--- Start PROVIDED INFORMATION ---

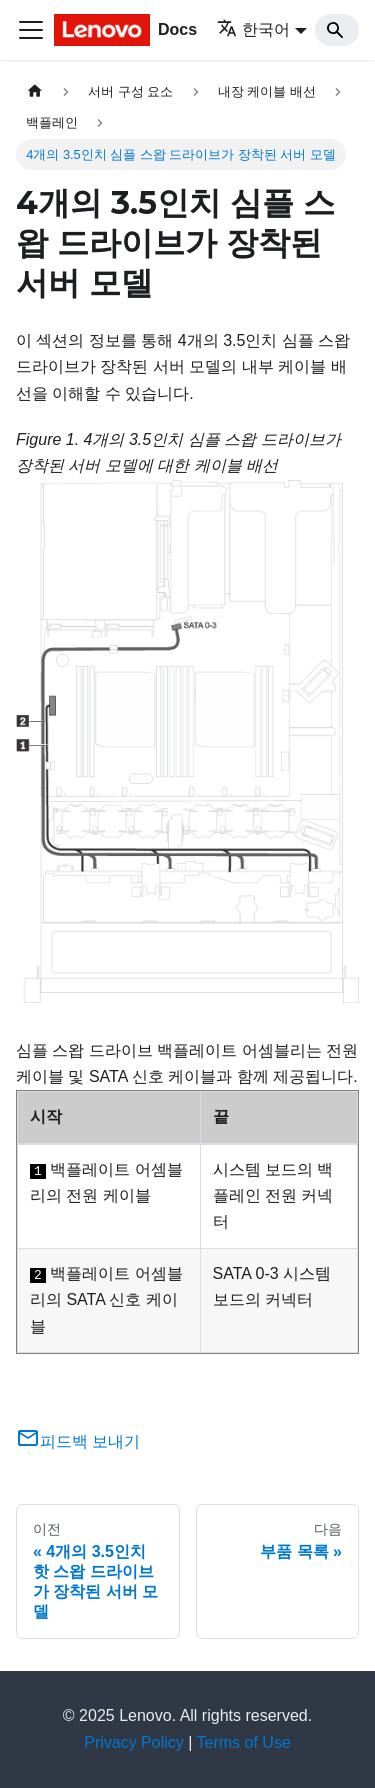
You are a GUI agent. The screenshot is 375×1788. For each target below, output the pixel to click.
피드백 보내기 (78, 1441)
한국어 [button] (253, 29)
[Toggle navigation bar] (31, 30)
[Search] (337, 30)
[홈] (35, 91)
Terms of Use (244, 1742)
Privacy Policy (134, 1742)
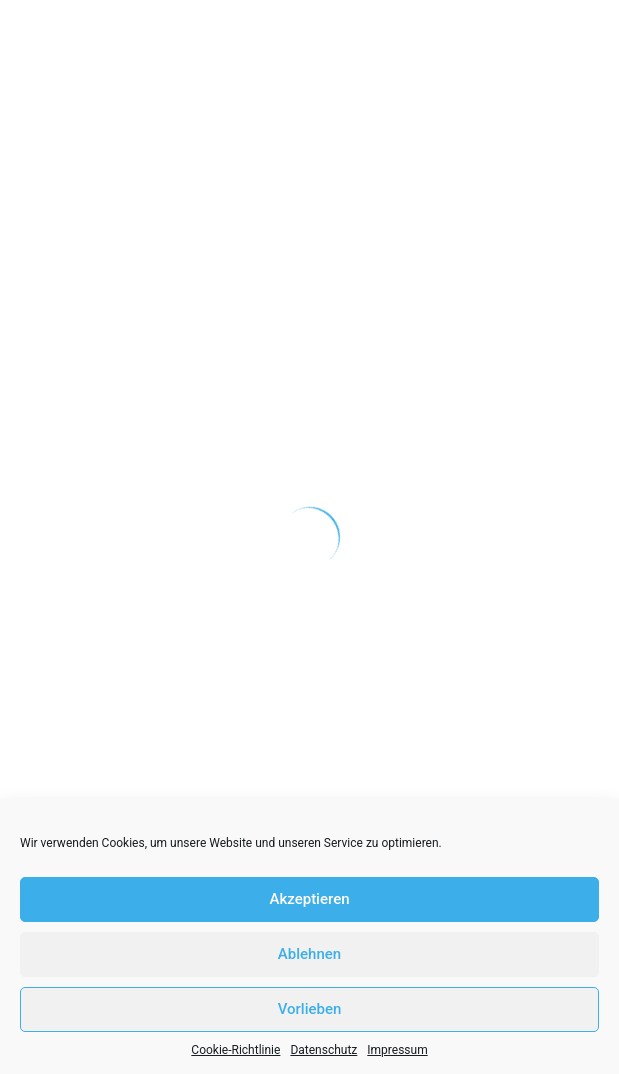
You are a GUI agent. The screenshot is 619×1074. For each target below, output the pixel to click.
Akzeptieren (309, 899)
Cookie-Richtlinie (235, 1050)
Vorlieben (310, 1009)
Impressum (397, 1050)
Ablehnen (309, 954)
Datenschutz (323, 1050)
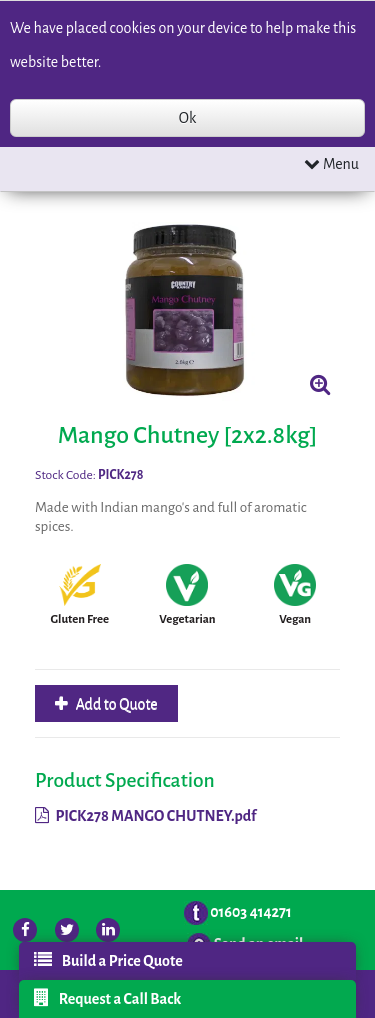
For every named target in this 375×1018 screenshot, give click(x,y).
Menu (331, 163)
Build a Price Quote (108, 960)
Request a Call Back (108, 998)
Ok (187, 118)
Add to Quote (115, 704)
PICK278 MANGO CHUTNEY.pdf (145, 816)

--- End PROVIDED INFORMATION ---

* _JOB_
Starting with the line containing "You are a GUI agent. The screenshot is 619×1074." and going on through the end of the records, write the lines out again with every "Quote" changed to "Estimate" and everything else left the same. Leave the pictures out.

* _EXERCISE OUTPUT_
You are a GUI agent. The screenshot is 619×1074. For each target below, output the pixel to click.
Akzeptieren (309, 899)
Cookie-Richtlinie (235, 1050)
Vorlieben (310, 1009)
Impressum (397, 1050)
Ablehnen (309, 954)
Datenschutz (323, 1050)
For every named target in this 375×1018 screenshot, give click(x,y).
Menu (331, 163)
Build a Price Estimate (108, 960)
Request a Call Back (108, 998)
Ok (187, 118)
Add to Estimate (115, 704)
PICK278 MANGO CHUTNEY.pdf (145, 816)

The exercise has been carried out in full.